La pandemia del coronavirus nos aterra porque hemos sido testigos del desmantelamiento de los servicios de salud a nivel mundial y el aumento dramático de la precariedad. Hemos endosado todas las medidas para aumentar el capital y la productividad a costas de la seguridad y el bienestar de la humanidad y el planeta. Tuvimos que aceptar que vivir bien no está al alcance del trabajo. Después de todo, la vida sigue y el capital es una forma de vida (una especie invasiva, si me preguntas a mí). Luego vino el desamparo y la desolación con María. Vivimos la mentira asesina del gobierno. Vimos en nuestros celulares cómo la protección de la colonia se esfumaba entre rollos de papel toalla y tuits insultantes del presidente de EEUU.
Tenemos buen espíritu para afrontar cualquier cosa. Pero resulta que “cualquier cosa” es constante porque entre lo impredecible de los desastres naturales permanece un sistema económico y político que ha desangrado nuestra habilidad de cuidarnos.
En los peores momentos, juntarnos, hablarnos y abrazarnos han sido formas de reponernos y apoyarnos. En cuarentena y distanciamiento social por el coronavirus, hemos quedado desprovistos de esas herramientas. Hoy vi a mi madre. Nos encontramos frente a su edificio para entregarle unas cosas que le había comprado: alcohol, papel toalla y medicina. Mantuvimos distancia. Nos miramos a los ojos, nos saludamos de lejos y compartimos palabras amorosas. Al otro lado de la calle estaba la entrada al complejo de casas donde está mi hijo con su padre. Esta semana le toca quedarse con su padre. A pesar de que lo hemos manejado de la mejor manera posible, no hay un protocolo para custodia compartida en tiempos de pandemia y toque de queda. El internet ayuda a hablarnos, a contarnos lo que estamos viviendo. Es la única manera que tenemos de estar presente todos en familia. Por eso tampoco me interesa ya ocupar mi tiempo de internet con trabajo y estudio.

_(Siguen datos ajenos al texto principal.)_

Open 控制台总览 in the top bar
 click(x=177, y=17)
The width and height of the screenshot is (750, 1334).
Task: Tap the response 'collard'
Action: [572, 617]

Aceptemos lo antes posible que pronto muchos entrarán en una pésima situación económica. Especulemos que tal vez los estudiantes perderán el año académico o tendrán que ir a la escuela en el verano. Peor aún, anticipemos que se enfermarán conocidos y seres queridos. Desde ya, tenemos que prepararnos para bregar con lo que viene.
Nos toca afrontar el hoyo, mirar al vacío y reconocer que esto es otra cosa ¿Qué sensación se despierta en uno cuando miramos al vacío? ¿A quiénes echamos de menos? ¿A dónde quisiéramos ir ahora que no podemos ir a ninguna parte? Alucinemos con nuevas formas de hacer y existir en el planeta, porque lo que hemos construido se está deshaciendo, nos ha hecho la vida imposible y nos está matando.
No tenemos coordenadas para esta travesía. Me niego a pasar el viaje diseñando estrategias para reinventarme y mantenerme al día con el trabajo y la escuela. Ahora tenemos cosas más importantes que hacer, pensar y sentir. Parar está bien, ignoremos por un momento la compulsión de seguir. Ya luego vamos a estar ocupados con muchos desafíos.